• _REQUIRED WORK_: The word to find is "will". Copy each line of the material that contains it.

• _LISTED ENTRIES_:
'''

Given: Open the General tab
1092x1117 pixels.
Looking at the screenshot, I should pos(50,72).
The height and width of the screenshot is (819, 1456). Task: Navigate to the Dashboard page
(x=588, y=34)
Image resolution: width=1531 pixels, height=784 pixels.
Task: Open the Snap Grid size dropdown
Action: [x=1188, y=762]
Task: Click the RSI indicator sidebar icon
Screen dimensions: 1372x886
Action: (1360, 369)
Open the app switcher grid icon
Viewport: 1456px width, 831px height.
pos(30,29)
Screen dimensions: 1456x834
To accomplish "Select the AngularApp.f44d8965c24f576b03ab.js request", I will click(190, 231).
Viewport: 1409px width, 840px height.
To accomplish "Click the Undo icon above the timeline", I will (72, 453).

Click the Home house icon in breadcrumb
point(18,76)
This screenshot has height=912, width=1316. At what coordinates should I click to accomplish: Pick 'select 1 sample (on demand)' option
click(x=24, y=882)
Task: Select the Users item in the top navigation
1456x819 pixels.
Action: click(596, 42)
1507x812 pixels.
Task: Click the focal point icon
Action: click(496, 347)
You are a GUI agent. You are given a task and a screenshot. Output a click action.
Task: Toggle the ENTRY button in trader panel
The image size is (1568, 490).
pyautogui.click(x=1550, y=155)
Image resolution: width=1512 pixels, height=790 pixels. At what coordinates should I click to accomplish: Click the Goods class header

'''

• _WRITTEN RESPONSE_:
To accomplish "Select the AngularApp.f44d8965c24f576b03ab.js request", I will click(190, 231).
To accomplish "Click the Undo icon above the timeline", I will (72, 453).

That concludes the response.